Wenn ich mich in meiner Community umschaue, dann gibt es kaum Menschen, denen niemals ein Unrecht angetan worden ist. Praktisch alle von uns haben schwierige, herausfordernde und traumatisierende Erfahrungen gemacht. Und an vielen dieser Erfahrungen waren andere Menschen beteiligt. Menschen, die es nicht gut mit uns meinten und uns auf irgendeine Form missbraucht haben. Aber auch Menschen, die einfach nicht achtsam und aufmerksam waren und nicht bemerkt haben, dass sie uns mit ihren Handlungen und Worten verletzt haben.
Doch was machen wir nun mit diesen Menschen? Was ist aus spiritueller Sicht der „richtige“ Weg, um mit den Menschen umzugehen, aufgrund derer wir gelitten haben? In vielen spirituellen Kreisen wird davon gesprochen, dass man verzeihen oder vergeben muss. Dass alles seinen Sinn hatte und uns bei unserer Entwicklung weiter geholfen hat und wir darum unbedingt verzeihen sollten, ja sogar müssen.
In diesen Kreisen heisst es dann, dass nur dieses Verzeihen uns frei macht und wir dadurch unsere spirituelle Entwicklung voran bringen. Es heisst, dass uns nur das Vergeben wirklich frei macht und für unser Seelenheil sorgt.
Nun ja.
Ich bin - wie du vielleicht aus diesen Worten bereits ein wenig lesen kannst - nicht ganz der Meinung.

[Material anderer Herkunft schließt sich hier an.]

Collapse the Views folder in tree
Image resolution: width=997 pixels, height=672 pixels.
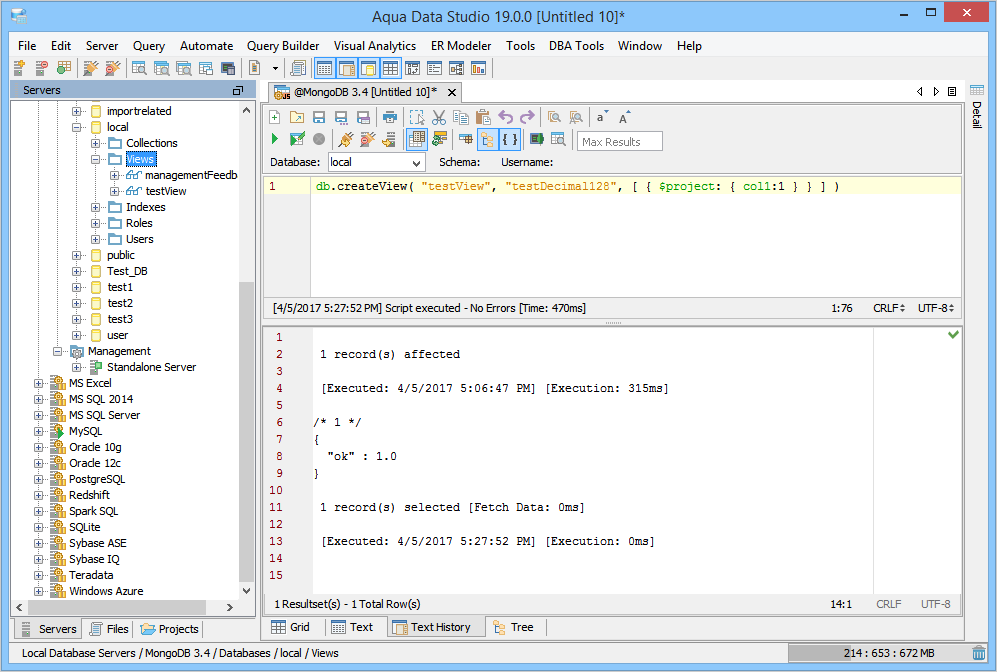[96, 159]
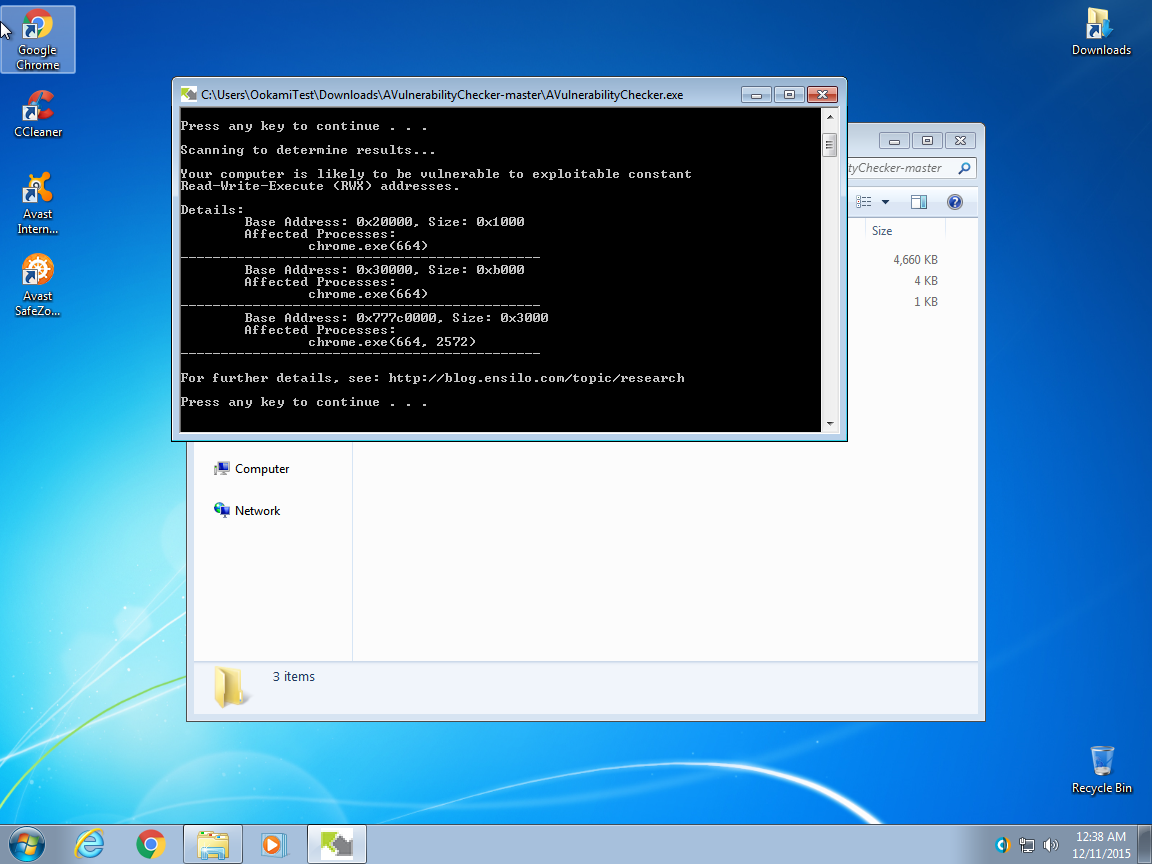Toggle the Explorer preview pane button
The image size is (1152, 864).
[x=919, y=202]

Ich will versuchen zu erklären, warum und auch, was meiner Meinung nach der bessere Weg ist.
Warum ist das Verzeihen so wichtig?
Auf der einen Seite haben diese spirituellen Ansichten schon recht: Verzeihen ist wirklich wichtig für deine spirituelle Entwicklung und es ist auch elementar für dich. Denn was passiert, wenn du auf altem Groll und alter Verletzung sitzen bleibst?
Du wirst dich in einer Art von innerem Gefängnis fühlen, aus dem du nicht ausbrechen kannst. Du hast eine solche Angst vor weiteren Verletzungen und Enttäuschungen, dass du dich nicht mehr wirklich auf neue Beziehungen einlässt. Und irgendwie immer erwartest, dass du von allen Menschen gleich behandelt wirst. Nämlich nicht liebevoll und nicht mit dem Respekt, den du verdient hast. Aber damit bist du eben in diesem Gedankengefängnis gefangen. Du lebst dann dein Leben nicht frei, offen und freudvoll. Du bist dann irgendwie immer mit innerem Groll und den Verletzungen verbunden, die du in deinem Leben erfahren hast. Und nicht mit deiner Lebensfreude.
Das ist nicht nur für deine Seele nicht das, was sie sich gewünscht hat, sondern kann auch für deine psychische Gesundheit wirklich herausfordernd sein. Dein Fokus ist dann immer auf die Vergangenheit und das Negative gerichtet. Und nicht auf die Zukunft und das, was du dir an Freude, Licht und Leben erschaffen könntest.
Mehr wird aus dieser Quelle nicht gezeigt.